2. Don't let your cabinet secretaries put career officials in top positions.
In most cases, Reagan's secretary of state, George Shultz, made political appointees his assistant secretaries -- for good reason. As he wrote in his memoir, "In the end, it is the president's foreign policy, so key people who help him shape it and carry it out -- including in the State Department -- should be on his political wavelength." He stuck carefully to the line that important decisions must reflect the president's views, and in Shultz's opinion, the most energetic and successful enforcers were unlikely to be bureaucrats.
There's a reason for that. For most career bureaucrats, the most important reference points are other career officials; they are bureaucratic loyalists rather than presidential loyalists. A cabinet or subcabinet official can be very lonely surrounded by career officials and needs the moral, intellectual, and political sustenance of other political appointees around him or her. If he or she is left out in the wilderness, the outcome is predictable: going native.
This is inevitable. "Making the bureaucracy accountable to the president in any comprehensive or enduring way is impossible," wrote the late James Q. Wilson in his classic work Bureaucracy. "[M]aking it alert to his preferences is possible in those cases where presidents put loyal and competent subordinates in charge of making decisions."
It's not that all career officials are disloyal, though some are.
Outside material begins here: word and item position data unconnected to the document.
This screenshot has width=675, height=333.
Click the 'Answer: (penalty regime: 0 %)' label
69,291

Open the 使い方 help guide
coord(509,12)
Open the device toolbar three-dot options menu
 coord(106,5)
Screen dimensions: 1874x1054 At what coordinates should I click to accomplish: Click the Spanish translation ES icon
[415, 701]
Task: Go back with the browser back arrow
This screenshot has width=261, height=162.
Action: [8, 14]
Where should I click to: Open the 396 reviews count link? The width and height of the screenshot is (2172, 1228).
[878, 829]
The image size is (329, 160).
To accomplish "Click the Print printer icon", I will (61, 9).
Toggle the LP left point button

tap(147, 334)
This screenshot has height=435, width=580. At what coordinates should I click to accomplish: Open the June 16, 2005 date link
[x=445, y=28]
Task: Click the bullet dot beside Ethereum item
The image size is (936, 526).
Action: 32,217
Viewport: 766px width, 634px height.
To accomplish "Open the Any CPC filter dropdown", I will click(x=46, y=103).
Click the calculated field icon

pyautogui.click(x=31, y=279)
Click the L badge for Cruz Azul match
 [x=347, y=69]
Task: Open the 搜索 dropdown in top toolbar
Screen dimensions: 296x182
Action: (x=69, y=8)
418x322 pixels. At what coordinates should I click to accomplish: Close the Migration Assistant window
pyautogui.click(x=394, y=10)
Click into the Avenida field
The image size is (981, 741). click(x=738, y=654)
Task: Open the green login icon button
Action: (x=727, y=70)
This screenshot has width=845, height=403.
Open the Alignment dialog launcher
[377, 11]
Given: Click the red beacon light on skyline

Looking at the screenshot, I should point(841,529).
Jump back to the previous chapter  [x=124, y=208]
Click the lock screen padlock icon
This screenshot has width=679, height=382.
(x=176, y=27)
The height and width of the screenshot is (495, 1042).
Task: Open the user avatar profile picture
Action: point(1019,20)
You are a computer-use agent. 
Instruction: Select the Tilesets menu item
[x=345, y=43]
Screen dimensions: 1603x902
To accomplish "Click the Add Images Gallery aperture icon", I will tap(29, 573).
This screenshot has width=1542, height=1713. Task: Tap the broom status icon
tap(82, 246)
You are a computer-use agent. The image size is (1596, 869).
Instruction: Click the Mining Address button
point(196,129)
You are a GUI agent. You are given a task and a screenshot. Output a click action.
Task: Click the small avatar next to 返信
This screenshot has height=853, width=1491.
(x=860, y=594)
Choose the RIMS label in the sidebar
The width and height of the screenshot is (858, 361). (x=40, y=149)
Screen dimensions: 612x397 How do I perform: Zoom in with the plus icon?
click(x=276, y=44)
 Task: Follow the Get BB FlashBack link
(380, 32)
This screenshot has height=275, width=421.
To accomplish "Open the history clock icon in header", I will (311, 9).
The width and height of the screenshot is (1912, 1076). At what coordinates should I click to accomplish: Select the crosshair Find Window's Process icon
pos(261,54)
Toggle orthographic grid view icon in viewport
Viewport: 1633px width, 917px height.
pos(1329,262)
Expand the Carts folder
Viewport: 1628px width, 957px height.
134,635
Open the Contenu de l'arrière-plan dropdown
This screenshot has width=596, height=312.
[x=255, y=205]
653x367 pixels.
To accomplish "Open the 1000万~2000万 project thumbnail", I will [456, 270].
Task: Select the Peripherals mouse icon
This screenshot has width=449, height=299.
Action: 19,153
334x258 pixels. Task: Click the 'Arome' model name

I recall an assistant secretary under Secretary of State Colin Powell, a career Foreign Service officer who in 2004 made very clear her hope that Democratic nominee John Kerry would win the presidential election and rid the country of the fools in the White House. The more common problem, however, in the vast U.S. national security establishment is that career military, intelligence, and diplomatic officials come to see American foreign policy as, in the words of historian Arthur Schlesinger, "their institutional, if not their personal, property, to be solicitously protected against interference from the White House and other misguided amateurs."
No one has ever explained the problem better than Truman, who defied the unanimous demand of his top State Department appointees that he not recognize the new state of Israel in 1948. Secretary of State George Marshall famously told Truman that, in view of his decision to defy those recommendations, Marshall could never vote for him again. Truman reflected on the incident in his memoir Years of Trial and Hope, noting that career bureaucrats see themselves as "the men who really make policy" and "look upon the elected officials as just temporary occupants."
That was a notion Truman was keen to dispel, and he worked mightily to do so. "The civil servant, the general or admiral, the foreign service officer has no authority to make policy," he wrote. "They act only as servants of the government, and therefore they must remain in line with the government policy that is established by those who have been chosen by the people to set that policy."
It is impossible to carry out presidential policies without appointees who owe their jobs and loyalties to the president, not to their own service's personnel system. This is about more than personal prejudices or ambitions. It is also about having a genuine understanding of the president's worldview. And who better than the president's personal picks?